Entries taken from a collection:
---*---

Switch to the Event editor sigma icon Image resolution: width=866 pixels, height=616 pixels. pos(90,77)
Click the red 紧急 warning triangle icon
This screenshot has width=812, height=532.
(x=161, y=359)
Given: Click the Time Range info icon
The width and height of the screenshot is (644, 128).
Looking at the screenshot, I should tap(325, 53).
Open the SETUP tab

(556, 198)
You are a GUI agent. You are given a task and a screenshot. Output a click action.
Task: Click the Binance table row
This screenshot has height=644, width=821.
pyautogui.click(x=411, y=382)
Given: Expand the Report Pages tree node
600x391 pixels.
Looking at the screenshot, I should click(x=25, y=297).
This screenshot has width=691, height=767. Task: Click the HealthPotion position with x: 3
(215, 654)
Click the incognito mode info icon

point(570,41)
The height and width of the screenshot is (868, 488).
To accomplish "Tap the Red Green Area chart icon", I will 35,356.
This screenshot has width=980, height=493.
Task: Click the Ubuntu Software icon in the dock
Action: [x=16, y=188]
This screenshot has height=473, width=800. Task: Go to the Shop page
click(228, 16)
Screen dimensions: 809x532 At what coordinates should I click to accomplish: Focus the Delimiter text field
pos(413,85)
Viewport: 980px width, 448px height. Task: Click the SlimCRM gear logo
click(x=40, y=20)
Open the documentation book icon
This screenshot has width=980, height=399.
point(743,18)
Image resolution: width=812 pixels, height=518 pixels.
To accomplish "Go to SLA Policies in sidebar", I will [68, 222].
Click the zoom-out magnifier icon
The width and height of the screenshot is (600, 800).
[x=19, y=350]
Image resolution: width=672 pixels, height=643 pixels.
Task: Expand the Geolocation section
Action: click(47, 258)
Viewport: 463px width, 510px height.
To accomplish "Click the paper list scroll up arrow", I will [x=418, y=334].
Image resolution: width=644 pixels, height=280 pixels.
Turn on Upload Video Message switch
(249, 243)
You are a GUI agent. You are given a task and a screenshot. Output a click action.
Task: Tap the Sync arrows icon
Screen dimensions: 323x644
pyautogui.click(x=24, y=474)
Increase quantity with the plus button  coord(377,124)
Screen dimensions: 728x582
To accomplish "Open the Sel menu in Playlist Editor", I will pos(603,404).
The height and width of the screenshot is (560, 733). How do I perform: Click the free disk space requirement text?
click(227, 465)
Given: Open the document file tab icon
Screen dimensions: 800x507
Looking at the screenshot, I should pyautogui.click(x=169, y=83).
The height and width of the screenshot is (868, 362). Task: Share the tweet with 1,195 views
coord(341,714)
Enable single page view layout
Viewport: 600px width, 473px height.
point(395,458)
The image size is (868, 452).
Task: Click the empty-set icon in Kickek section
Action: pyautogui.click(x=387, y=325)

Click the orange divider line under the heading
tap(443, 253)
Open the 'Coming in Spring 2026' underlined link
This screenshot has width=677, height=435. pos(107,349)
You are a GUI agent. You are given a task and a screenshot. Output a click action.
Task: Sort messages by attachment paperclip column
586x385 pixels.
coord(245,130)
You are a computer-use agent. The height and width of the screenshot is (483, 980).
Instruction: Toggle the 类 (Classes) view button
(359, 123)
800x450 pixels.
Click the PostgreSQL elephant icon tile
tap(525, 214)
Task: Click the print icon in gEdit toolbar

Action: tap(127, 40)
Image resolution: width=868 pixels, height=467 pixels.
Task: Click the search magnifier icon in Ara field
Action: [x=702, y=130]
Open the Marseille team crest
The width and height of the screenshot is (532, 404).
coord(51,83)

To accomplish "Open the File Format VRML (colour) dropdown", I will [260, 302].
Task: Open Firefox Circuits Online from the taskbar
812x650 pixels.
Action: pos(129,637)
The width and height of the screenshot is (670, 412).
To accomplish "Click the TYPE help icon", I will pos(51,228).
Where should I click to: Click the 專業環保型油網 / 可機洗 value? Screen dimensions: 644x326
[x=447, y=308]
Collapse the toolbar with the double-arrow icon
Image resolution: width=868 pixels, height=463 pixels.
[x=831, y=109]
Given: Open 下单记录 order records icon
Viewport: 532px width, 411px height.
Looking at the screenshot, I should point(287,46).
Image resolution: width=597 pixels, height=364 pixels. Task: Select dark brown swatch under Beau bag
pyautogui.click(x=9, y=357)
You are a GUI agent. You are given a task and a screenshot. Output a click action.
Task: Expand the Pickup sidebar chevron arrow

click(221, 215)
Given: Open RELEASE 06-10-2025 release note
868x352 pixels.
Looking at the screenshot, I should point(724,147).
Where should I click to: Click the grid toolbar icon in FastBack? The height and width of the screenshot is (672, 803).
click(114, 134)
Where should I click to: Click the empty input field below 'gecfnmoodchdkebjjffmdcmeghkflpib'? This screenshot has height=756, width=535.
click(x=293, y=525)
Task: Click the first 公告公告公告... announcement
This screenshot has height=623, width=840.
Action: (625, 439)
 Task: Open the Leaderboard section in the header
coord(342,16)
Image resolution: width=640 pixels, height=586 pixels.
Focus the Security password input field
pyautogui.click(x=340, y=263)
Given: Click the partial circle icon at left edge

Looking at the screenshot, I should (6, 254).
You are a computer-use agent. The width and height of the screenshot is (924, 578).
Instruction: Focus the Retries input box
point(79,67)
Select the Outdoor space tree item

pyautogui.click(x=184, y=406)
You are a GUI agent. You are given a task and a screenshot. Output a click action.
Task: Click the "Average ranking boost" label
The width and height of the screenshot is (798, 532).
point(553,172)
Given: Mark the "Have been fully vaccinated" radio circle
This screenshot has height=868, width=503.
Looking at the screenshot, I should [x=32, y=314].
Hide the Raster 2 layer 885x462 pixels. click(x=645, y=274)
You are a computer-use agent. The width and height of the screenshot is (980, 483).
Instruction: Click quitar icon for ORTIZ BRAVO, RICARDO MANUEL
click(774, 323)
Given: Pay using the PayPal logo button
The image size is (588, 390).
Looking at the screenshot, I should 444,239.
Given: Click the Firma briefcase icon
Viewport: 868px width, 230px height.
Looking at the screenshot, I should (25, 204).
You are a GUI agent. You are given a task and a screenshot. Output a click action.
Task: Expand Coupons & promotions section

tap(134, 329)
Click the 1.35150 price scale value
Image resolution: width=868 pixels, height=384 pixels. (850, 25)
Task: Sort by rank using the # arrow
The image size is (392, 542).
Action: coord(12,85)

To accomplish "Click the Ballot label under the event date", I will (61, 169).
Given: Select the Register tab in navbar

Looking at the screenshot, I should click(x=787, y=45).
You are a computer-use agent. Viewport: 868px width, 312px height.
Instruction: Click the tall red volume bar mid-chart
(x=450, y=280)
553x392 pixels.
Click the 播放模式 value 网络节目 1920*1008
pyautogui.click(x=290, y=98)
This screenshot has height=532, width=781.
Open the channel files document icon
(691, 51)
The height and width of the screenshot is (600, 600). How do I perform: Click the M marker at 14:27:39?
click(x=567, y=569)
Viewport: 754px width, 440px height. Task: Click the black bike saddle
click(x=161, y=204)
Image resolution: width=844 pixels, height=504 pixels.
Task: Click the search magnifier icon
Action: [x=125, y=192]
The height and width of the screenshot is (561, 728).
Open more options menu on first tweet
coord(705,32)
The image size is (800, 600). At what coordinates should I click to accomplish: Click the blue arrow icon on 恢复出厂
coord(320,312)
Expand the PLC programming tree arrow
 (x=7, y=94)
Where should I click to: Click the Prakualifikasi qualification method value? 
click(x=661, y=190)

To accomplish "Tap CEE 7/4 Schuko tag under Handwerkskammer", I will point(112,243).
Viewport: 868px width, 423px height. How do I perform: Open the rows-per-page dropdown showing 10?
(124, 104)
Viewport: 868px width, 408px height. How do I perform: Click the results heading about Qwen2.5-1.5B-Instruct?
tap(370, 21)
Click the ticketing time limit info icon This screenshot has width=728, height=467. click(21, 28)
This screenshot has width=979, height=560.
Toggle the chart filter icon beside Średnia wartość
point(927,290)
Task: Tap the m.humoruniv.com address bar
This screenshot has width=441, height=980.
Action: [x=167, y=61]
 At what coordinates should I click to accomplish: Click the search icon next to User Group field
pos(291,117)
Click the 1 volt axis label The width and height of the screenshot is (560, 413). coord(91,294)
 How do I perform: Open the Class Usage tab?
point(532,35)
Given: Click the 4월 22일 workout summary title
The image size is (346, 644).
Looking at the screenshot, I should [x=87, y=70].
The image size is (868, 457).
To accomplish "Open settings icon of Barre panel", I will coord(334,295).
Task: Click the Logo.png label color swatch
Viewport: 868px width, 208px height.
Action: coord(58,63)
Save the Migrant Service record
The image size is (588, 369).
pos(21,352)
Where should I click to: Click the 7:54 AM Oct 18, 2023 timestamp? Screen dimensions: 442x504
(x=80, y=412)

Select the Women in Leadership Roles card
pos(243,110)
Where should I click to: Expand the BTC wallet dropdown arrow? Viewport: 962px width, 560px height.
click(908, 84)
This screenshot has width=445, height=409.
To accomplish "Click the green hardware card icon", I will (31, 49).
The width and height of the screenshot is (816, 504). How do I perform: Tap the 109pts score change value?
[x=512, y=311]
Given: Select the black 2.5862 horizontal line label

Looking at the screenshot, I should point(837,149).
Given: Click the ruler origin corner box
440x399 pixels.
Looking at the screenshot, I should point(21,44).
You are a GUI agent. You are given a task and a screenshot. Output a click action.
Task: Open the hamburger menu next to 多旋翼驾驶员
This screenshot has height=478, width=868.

---*---

- Exercise details:
Sift through the entries and copy every line with "Sort".

- Answer area:
Task: Sort messages by attachment paperclip column
Task: Sort by rank using the # arrow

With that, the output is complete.